## EXERCISE DETAILS
Skipping all pictures, set down the lines of the listing from the first through the one with "You are a computer-use".

- - - - - - -

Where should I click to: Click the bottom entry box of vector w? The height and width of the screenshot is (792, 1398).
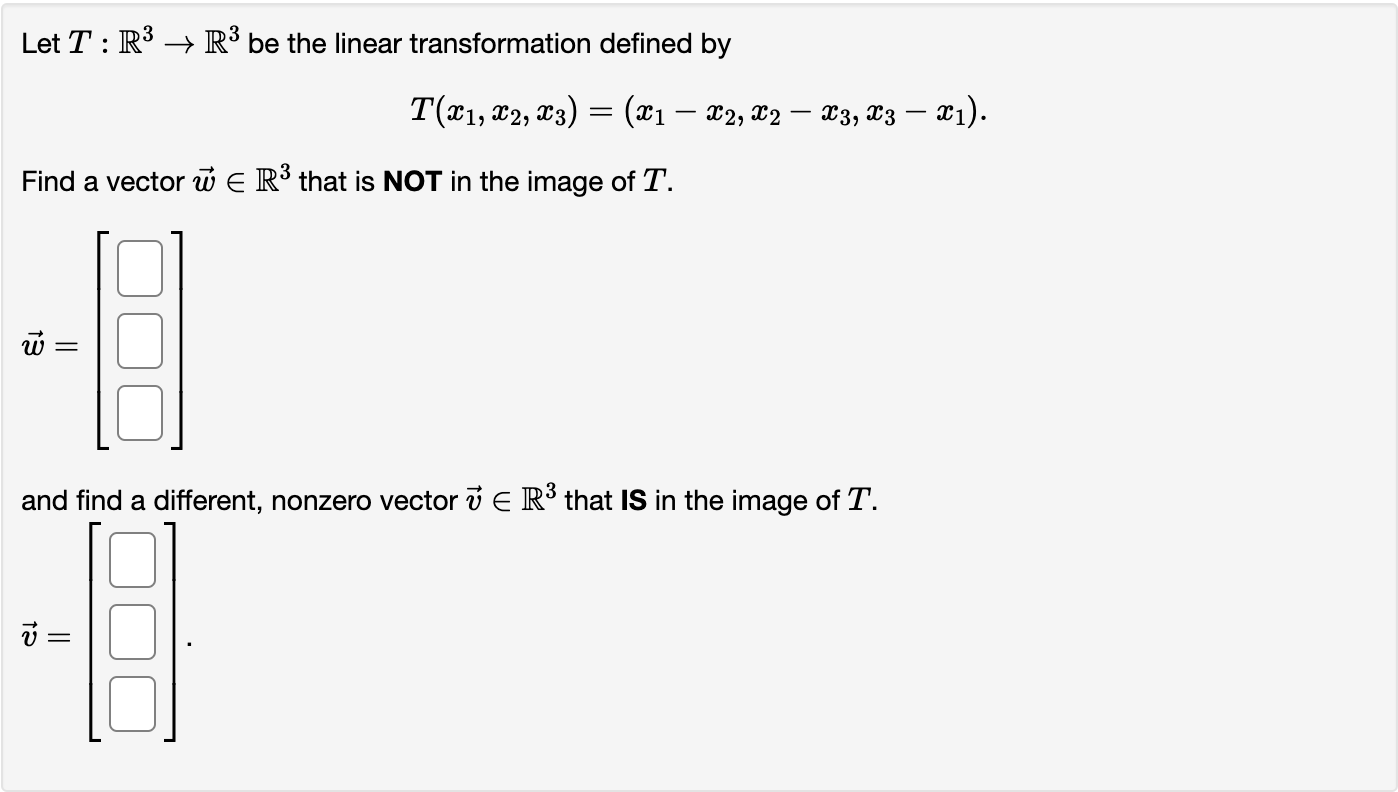point(138,413)
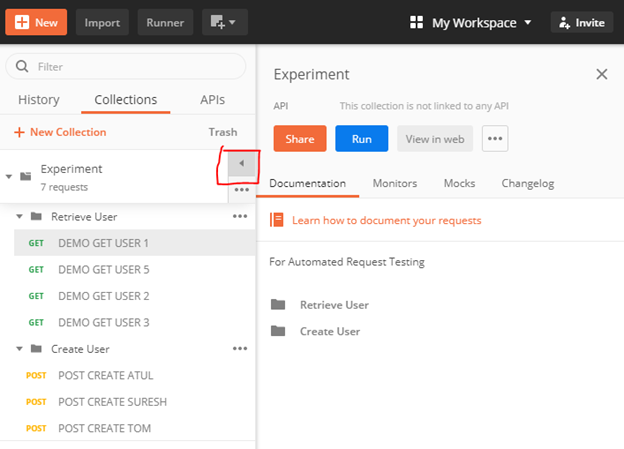Switch to the Monitors tab

point(395,183)
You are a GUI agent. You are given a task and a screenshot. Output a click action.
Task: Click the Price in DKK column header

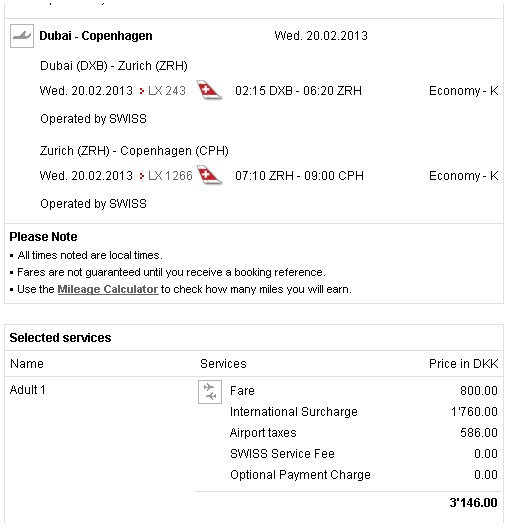463,364
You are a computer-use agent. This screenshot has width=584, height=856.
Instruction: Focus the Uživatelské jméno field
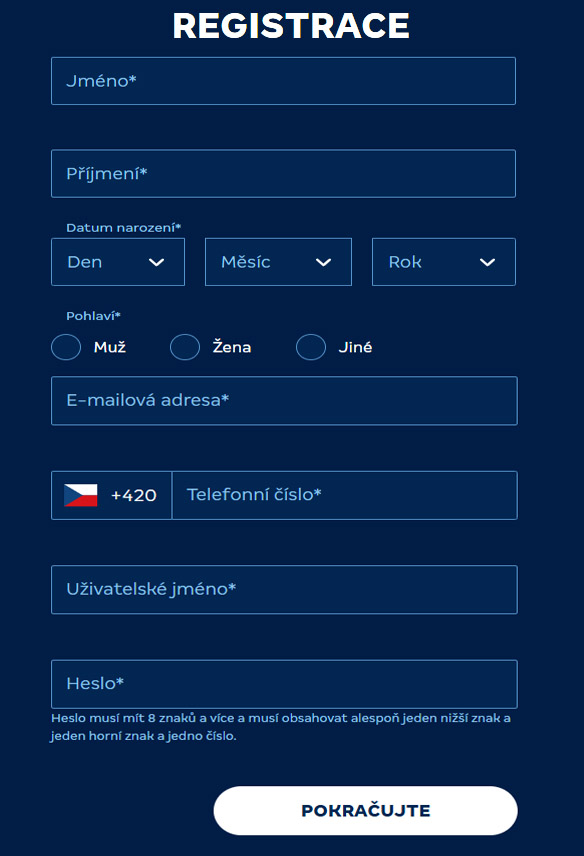pos(284,590)
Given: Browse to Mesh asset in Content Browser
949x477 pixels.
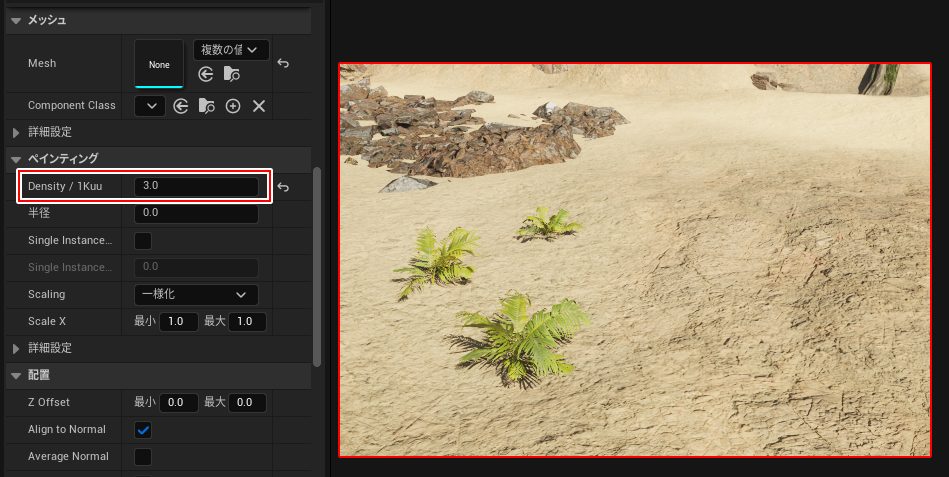Looking at the screenshot, I should coord(231,74).
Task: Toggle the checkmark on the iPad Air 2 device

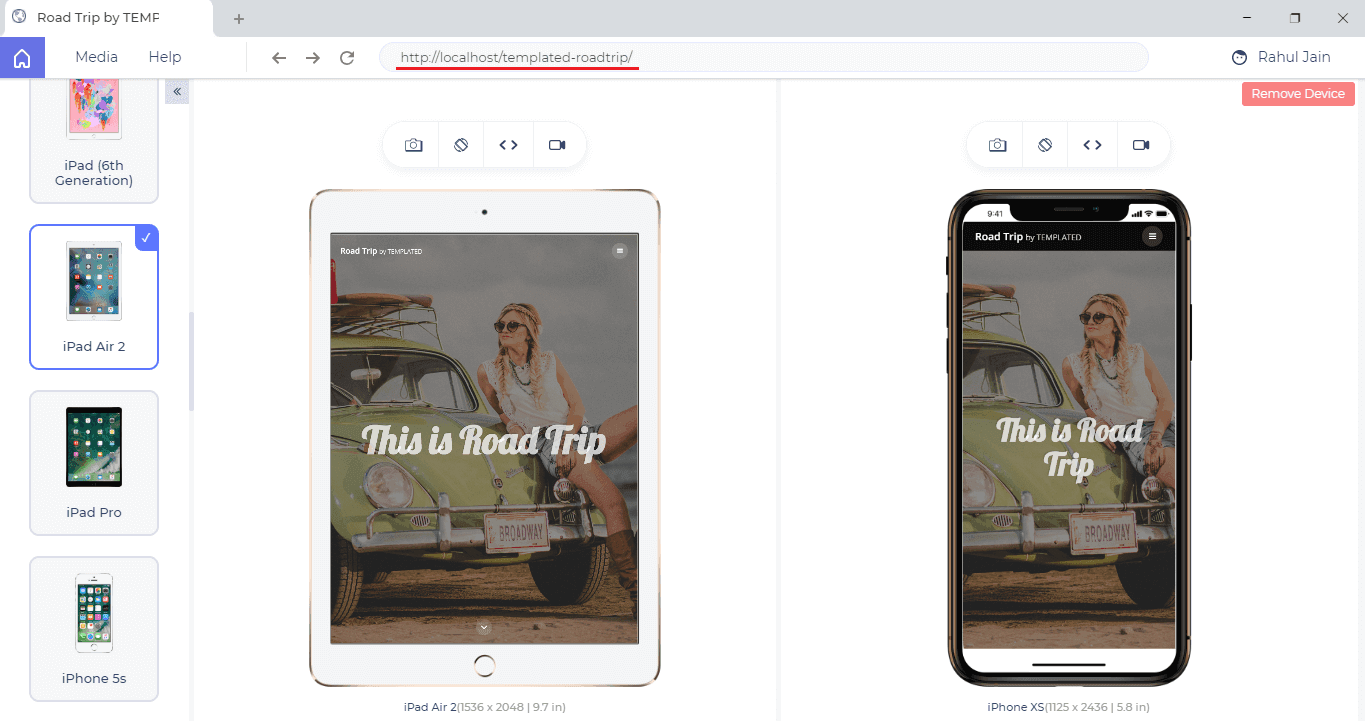Action: (x=146, y=238)
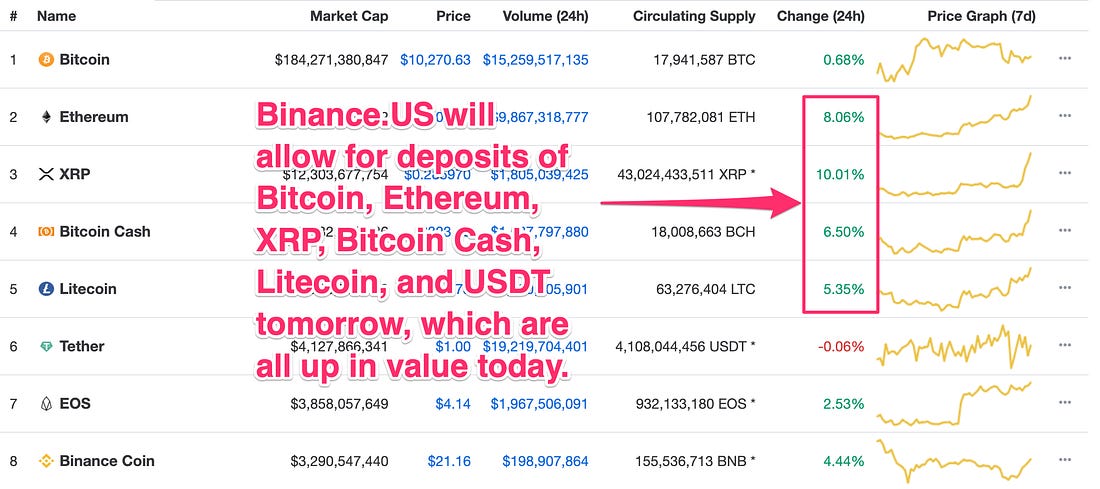
Task: Click the Tether logo icon
Action: tap(46, 347)
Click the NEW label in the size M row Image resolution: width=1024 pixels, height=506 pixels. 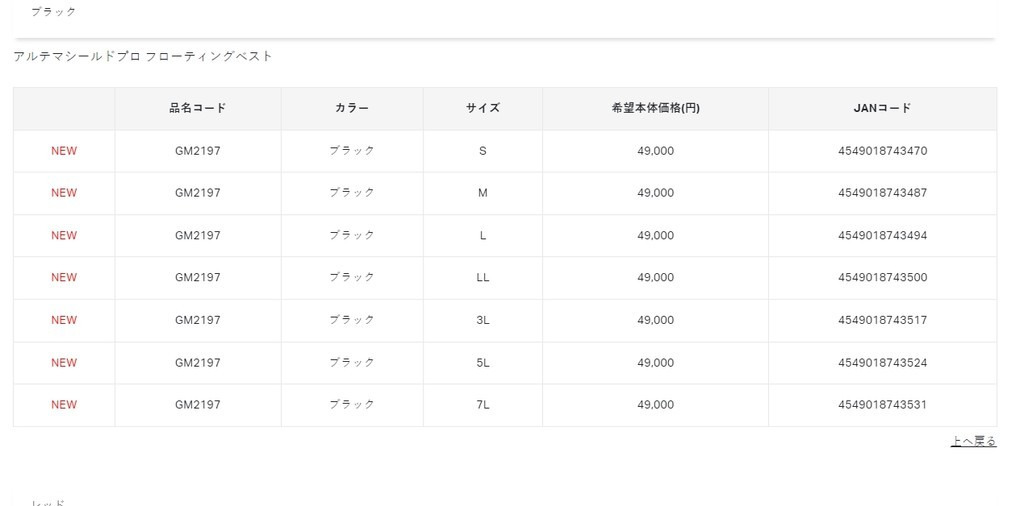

- - - - - - -

## ANSWER AREA
Where should I click to: Click the bottom entry box of vector w? The height and width of the screenshot is (792, 1398).
point(138,413)
Switch to the Monitors tab

point(395,183)
You are a GUI agent. You are given a task and a screenshot. Output a click action.
Task: Click the Price in DKK column header

463,364
You are a computer-use agent. This screenshot has width=584, height=856.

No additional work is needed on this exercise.